Yesterday was to have begun for me with an appointment with a physical trainer at a health club, where, at my doctor's suggestion, I have signed on for a regimen to reverse the effects of 25 years of literally sitting in judgment of politicians and other less sedentary folk. I postponed the appointment when I got an e-mail from Sean Donahue, a student at the University of Virginia and Post-Gazette Op-Ed contributor who said he would have a two-hour layover at the Pittsburgh airport. Sean is the Doogie Howser of political journalism. He reported on the 1992 New Hampshire primary for a Boston radio station when he was still in grade school.

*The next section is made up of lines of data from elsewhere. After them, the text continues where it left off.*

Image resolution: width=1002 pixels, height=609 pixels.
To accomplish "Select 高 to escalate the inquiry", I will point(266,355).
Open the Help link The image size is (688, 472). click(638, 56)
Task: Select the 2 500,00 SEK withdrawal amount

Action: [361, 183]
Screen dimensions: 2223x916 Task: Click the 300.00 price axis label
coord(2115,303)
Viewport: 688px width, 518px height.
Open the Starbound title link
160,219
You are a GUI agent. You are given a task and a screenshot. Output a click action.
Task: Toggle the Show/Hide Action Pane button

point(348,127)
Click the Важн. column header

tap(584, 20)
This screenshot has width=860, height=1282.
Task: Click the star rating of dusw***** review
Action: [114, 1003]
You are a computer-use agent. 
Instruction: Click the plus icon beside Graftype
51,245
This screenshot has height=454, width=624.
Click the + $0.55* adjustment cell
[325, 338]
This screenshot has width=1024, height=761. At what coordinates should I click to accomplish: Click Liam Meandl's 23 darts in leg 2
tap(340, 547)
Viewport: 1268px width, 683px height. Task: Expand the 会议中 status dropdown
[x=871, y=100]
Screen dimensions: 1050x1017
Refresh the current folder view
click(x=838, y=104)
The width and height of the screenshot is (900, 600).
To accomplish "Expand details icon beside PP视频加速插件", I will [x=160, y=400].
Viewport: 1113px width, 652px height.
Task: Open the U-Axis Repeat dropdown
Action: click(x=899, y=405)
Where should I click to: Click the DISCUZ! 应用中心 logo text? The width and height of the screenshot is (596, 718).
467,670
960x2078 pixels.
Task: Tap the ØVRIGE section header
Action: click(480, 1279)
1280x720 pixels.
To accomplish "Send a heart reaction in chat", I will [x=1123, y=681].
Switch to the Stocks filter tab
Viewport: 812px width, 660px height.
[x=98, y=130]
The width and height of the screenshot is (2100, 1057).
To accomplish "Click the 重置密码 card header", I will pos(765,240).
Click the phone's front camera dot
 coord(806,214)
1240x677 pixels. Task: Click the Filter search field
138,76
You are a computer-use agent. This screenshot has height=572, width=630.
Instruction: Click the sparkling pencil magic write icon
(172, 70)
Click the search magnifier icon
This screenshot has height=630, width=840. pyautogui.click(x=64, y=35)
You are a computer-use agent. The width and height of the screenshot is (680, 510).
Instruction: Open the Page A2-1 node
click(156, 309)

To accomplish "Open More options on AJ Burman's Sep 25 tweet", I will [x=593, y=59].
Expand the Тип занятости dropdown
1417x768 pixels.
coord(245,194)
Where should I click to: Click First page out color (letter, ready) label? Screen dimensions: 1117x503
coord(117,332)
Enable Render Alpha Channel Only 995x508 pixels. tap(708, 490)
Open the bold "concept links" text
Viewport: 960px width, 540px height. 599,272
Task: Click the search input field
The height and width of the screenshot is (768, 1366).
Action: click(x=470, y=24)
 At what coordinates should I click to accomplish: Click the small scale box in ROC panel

Over bagels at the "air mall," I bored Sean with a little local aviation history. The old Greater Pittsburgh Airport was configured for the convenience of Pittsburghers: You could drive up to the entrance and expeditiously check in or pick up a visitor. The new airport, a hub for US Airways, is designed for the convenience of people who fly to Pittsburgh so they can fly somewhere else. To get to most of the gates, you have to jump on a people-mover and endure a disembodied, HAL-like voice announcing that "the transit" is approaching the station.
Our connector-friendly airport is a metaphor--eveything's a metaphor to a journalist--for a political debate about the future of Pittsburgh and the rest of Allegheny County. The erstwhile Steel City now sees its salvation in medical, high-tech, and airline jobs and in a generalized aspiration to be "world-class." To a lot of paleo-Pittsburghers still traumatized by the implosion of the steel industry, the lusting after world-class status is a preoccupation of a Downtown elite (including my newspaper) and a betrayal of the area's heavy-metal history.
It doesn't matter to the paleos how many software engineers are attracted to the area by spinoffs from Carnegie Mellon University or medical marvels at the University of Pittsburgh Medical Center. Nor is the new-style diversity that accrues to Pittsburgh universally prized. (One of the movers who installed me in my apartment in Oakland, the university neighborhood, had this comment about the large number of Asian tenants in the building: "Ah, the New World Order." I didn't tell him that, like the connectors at the airport, many of these people were just passing through Pittsburgh.)
Oddly, the fissure between the old and new Pittsburgh almost swallowed up an icon of the Steel City era--the Pittsburgh Pirates--two years ago. After a campaign that united right- and left-wing populists, the voters in Allegheny County and several surrounding counties voted down a half-percentage-point add-on to the sales tax to help pay for, among other things, a new baseball-only stadium to keep the Bucs from bolting. Opponents of the tax pooh-poohed warnings that their negativism could cost Pittsburgh an asset that was world class even in the Smoky City days. Better that devastation than any public subsidy of "millionaire ballplayers."
Local leaders and the Legislature contrived to find another way to help support not only a new Pirates stadium but a new Steelers stadium as well, but the bitterness lingers. There are echoes of the stadium struggle in the current race for Allegheny County executive, a new position that, along with a County Council, will replace the three-man board of the commissioners that now governs the county.
Both county-executive candidates in next Tuesday's Democratic primary supported a public role in stadium funding, but the issue divided the two Republican candidates. The aginner, County Commisioner Larry Dunn, is celebrated in a letter to the editor in the Post-Gazette today as "the only man who has the interest of the little guy--the taxpayer--at heart." Interestingly, however, even Dunn supports an investment of public funds to induce US Airways to build a $604.5 million maintenance facility at the Pittsburgh airport (though he insists he wouldn't have to raise taxes to do so).
The maintenance facility would produce "good-paying" jobs for local people, rather than line the pockets of millionaire ballplayers, which makes it attractive to paleo-Pittsburghers. But it's also a neo-Pittsburgh project. Like those away-team ballplayers, a lot of the passengers on those planes will be just passing through--though they might have a bagel at the air mall.